What is being asked:
A word-for-word copy of the entries, with the images left out, is what you should write.

Task data:
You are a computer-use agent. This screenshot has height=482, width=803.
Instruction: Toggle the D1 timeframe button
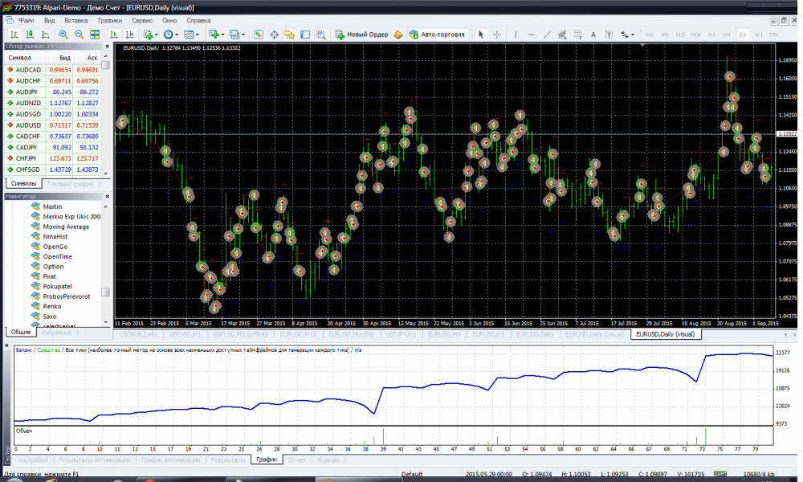click(743, 35)
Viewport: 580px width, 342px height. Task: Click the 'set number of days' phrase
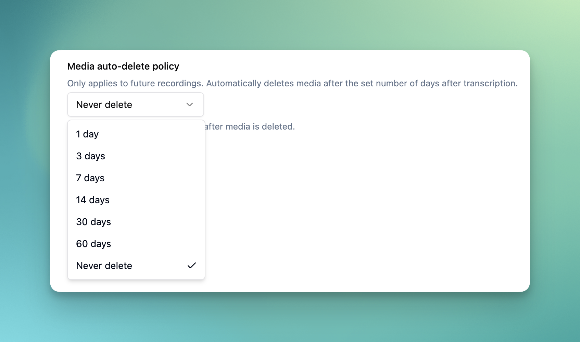390,83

Answer below:
You are a computer-use agent. This screenshot has height=482, width=803.
Instruction: Toggle the D1 timeframe button
click(743, 35)
Viewport: 580px width, 342px height. Task: Click the 'set number of days' phrase
390,83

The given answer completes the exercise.